**SUPPLIED DATA**

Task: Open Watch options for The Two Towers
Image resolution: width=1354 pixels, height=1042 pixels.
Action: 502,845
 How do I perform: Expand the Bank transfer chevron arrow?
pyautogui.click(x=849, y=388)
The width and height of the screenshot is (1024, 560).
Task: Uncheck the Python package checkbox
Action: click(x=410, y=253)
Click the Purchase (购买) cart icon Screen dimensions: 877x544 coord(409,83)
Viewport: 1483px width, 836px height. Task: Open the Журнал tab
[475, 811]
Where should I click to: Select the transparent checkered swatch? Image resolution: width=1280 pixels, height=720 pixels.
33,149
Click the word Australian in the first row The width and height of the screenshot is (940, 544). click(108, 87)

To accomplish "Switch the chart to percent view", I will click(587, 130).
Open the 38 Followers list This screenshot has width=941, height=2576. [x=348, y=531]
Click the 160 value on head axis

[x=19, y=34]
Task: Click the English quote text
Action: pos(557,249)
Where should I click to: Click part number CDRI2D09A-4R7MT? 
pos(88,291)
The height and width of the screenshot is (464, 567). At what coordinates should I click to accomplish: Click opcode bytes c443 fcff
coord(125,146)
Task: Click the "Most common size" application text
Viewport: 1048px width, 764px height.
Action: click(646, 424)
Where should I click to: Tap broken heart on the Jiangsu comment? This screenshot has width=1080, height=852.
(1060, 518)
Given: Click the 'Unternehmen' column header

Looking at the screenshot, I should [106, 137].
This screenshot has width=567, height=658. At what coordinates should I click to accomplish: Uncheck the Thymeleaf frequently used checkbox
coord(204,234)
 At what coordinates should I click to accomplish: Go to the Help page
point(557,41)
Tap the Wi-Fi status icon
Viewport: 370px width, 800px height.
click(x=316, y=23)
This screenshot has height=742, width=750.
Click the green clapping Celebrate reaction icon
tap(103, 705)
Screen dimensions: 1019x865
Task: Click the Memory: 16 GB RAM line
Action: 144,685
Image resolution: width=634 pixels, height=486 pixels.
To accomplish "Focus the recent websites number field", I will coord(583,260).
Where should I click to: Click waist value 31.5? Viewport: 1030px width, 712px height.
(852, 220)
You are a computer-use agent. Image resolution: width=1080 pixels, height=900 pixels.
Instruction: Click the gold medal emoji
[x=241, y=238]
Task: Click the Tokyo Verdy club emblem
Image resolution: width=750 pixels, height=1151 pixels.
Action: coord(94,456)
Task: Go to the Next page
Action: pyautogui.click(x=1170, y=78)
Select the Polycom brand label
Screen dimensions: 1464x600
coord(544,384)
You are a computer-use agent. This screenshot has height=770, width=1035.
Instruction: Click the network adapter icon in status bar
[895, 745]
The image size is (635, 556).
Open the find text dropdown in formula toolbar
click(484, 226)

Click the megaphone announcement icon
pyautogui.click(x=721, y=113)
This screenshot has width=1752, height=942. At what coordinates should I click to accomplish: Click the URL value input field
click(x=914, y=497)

**WHAT IS NEEDED**
Where a line in the records above contains the word "computer", copy that line.

**ANSWER BOX**
You are a computer-use agent. Image resolution: width=1080 pixels, height=900 pixels.
You are a computer-use agent. This screenshot has height=770, width=1035.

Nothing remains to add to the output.